Source extract:

* Begin *

GPU Computing in Nengo

Since neurons are parallel processors, Nengo can take advantage of the parallelization offered by GPUs to speed up simulations. Currently, only NEF Ensembles and Network Arrays containing NEF Ensembles can benefit from GPU acceleration (and they must be composed solely of leaky integrate-and-fire (LIF) neurons). You can still use the GPU for Networks which contain other types of nodes, but only nodes that meet these criteria will actually be executed on the GPU(s), the rest will run on the CPU. This restriction is necessary because GPUs take advantage of a computing technique called Single-Instruction Multiple-Data, wherein we have many instances of the same code running on different data. If we are only using NEF Ensembles containing LIF neurons then we are well within this paradigm: we want to execute many instances of the code simulating the LIF neurons, but each neuron has different parameters and input. On the other hand, a SimpleNode that you have defined yourself in a Python script cannot run on the GPU because SimpleNodes can contain arbitrary code.

The GPU can also be used to speed up the process of creating NEF Ensembles. The dominant component in creating an NEF Ensemble in terms of runtime is solving for the decoders, which requires performing a Singular Value Decomposition (SVD) on a matrix with dimensions (number of neurons) x (number of neurons). If the number of neurons in the ensemble is large, this can be an extremely computationally expensive operation. You can use CUDA to perform this SVD operation much faster.

* End *

Supplied records:
* Begin *

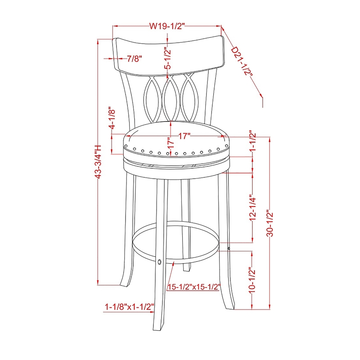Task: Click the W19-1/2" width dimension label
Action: coord(167,27)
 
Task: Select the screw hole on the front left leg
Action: coord(160,261)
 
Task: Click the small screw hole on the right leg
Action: coord(229,248)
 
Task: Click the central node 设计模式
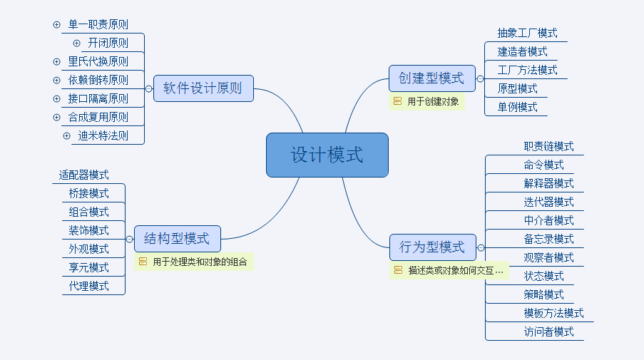click(x=327, y=155)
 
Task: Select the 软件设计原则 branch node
click(x=203, y=88)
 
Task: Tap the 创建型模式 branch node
click(x=431, y=78)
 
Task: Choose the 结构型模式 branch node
click(x=177, y=239)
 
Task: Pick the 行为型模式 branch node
click(x=432, y=247)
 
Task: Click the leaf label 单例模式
click(x=517, y=107)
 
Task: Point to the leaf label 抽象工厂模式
click(x=527, y=33)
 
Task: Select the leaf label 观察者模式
click(x=548, y=257)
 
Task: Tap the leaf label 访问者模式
click(x=548, y=331)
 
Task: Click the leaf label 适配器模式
click(x=84, y=175)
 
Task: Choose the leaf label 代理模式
click(x=89, y=286)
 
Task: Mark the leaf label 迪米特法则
click(x=103, y=135)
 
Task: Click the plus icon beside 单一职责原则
click(x=57, y=24)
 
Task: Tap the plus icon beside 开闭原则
click(x=77, y=43)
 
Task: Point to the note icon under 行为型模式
click(x=398, y=271)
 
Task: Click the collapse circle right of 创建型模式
click(x=481, y=78)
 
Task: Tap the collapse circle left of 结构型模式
click(x=129, y=239)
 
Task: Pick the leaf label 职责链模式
click(x=548, y=146)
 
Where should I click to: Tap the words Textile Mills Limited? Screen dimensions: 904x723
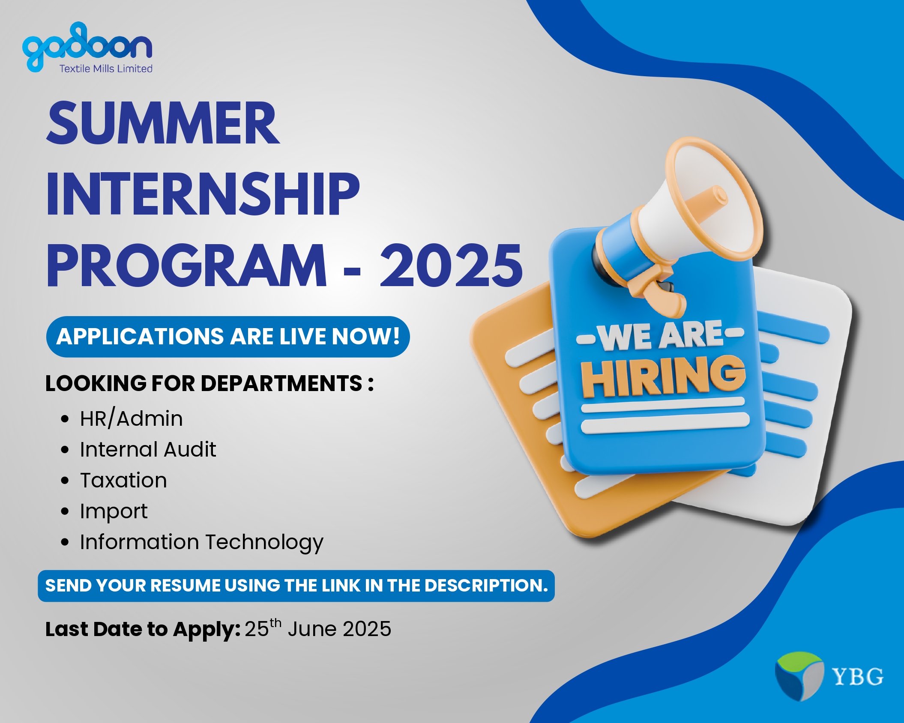coord(106,69)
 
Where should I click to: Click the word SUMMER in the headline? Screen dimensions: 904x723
coord(163,123)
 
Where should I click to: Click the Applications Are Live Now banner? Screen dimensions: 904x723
coord(228,337)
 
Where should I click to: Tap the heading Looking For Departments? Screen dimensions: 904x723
coord(210,383)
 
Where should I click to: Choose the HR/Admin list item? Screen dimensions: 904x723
coord(131,418)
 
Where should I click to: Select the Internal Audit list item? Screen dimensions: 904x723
coord(148,449)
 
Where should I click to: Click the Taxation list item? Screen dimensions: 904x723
coord(123,480)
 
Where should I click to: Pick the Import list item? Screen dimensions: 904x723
coord(114,511)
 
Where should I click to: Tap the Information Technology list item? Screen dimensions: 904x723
coord(201,542)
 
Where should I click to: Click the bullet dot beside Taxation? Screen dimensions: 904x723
coord(65,481)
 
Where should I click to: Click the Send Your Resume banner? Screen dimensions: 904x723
coord(296,586)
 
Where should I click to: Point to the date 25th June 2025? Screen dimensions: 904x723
coord(318,628)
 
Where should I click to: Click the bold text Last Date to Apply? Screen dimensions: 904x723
coord(143,630)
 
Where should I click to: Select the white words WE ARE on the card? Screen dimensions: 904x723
coord(661,335)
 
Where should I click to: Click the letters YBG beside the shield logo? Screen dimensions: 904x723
coord(857,677)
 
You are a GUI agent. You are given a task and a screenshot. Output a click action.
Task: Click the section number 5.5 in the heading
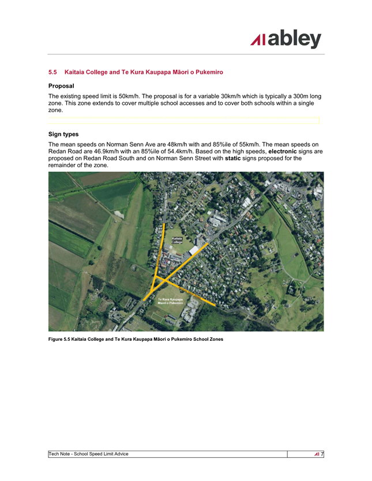(53, 72)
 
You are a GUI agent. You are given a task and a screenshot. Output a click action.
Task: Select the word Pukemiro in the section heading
(208, 72)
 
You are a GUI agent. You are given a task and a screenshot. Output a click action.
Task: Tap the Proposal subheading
(61, 85)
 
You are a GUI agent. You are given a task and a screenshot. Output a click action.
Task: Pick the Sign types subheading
(63, 134)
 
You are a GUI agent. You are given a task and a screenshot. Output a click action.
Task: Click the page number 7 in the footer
(322, 454)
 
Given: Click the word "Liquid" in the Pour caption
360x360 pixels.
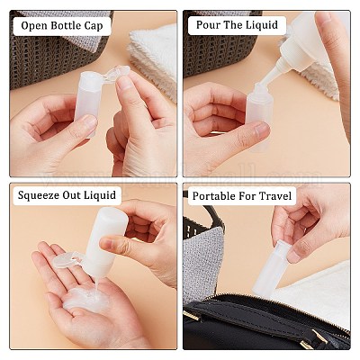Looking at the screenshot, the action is [x=262, y=25].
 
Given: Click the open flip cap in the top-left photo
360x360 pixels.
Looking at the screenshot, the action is [x=116, y=74].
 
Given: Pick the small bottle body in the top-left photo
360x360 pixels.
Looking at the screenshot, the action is [x=87, y=104].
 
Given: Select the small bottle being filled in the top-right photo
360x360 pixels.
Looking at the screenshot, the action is [x=258, y=115].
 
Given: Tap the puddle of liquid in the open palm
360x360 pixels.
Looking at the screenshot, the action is [x=86, y=299].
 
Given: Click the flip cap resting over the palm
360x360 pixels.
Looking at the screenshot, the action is [x=68, y=261].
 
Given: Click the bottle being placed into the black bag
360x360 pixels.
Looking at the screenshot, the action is [x=271, y=268].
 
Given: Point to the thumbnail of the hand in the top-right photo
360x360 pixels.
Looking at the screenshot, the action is [x=261, y=129].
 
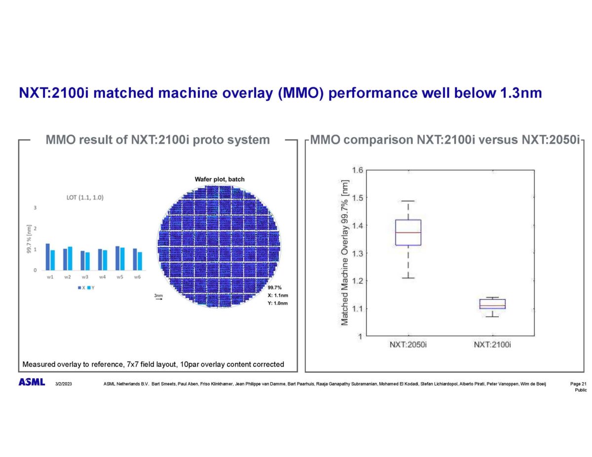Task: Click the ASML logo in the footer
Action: coord(32,382)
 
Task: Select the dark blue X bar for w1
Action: coord(47,257)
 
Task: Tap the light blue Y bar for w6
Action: coord(140,261)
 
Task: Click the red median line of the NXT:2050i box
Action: coord(408,232)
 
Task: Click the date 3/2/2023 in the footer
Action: coord(64,383)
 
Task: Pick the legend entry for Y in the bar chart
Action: coord(90,287)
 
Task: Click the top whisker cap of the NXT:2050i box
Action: coord(408,201)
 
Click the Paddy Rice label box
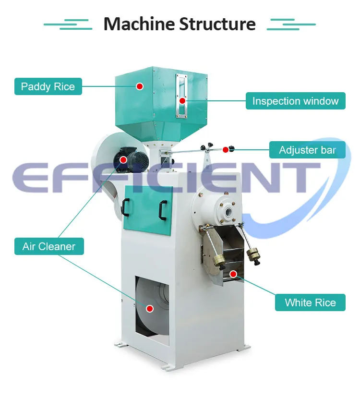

* End *

Stated problem 1:
According to the passage on GPU computing in Nengo, what type of neurons must NEF Ensembles be composed of in order to benefit from GPU acceleration?
Stated problem 2:
Proceed with the passage on GPU computing in Nengo, writing onward from its final sentence.

Task output 1:
Leaky integrate-and-fire (LIF) neurons.

Task output 2:
The Nengo GPU implementation requires the CUDA developer driver and runtime libraries for your operating system. You may also want to install the CUDA code samples which let you test whether your machine can access and communicate with the GPU and whether the GPU is performing up to standards. Installers for each of these can be downloaded from here: http://developer.nvidia.com/cuda-toolkit-40. As a first step, you should download a copy of each of these.

The SVD computation requires a third party GPU linear algebra toolkit called CULA Dense, in addition to the CUDA toolkit. CULA Dense can be downloaded free of charge (though does require a quick registration) from here: http://culatools.com/downloads/dense/. Download version R13a as it is the latest release that is compatible with version 4.0 of the CUDA toolkit. CULA is NOT required if you only want to run simulations on the GPU.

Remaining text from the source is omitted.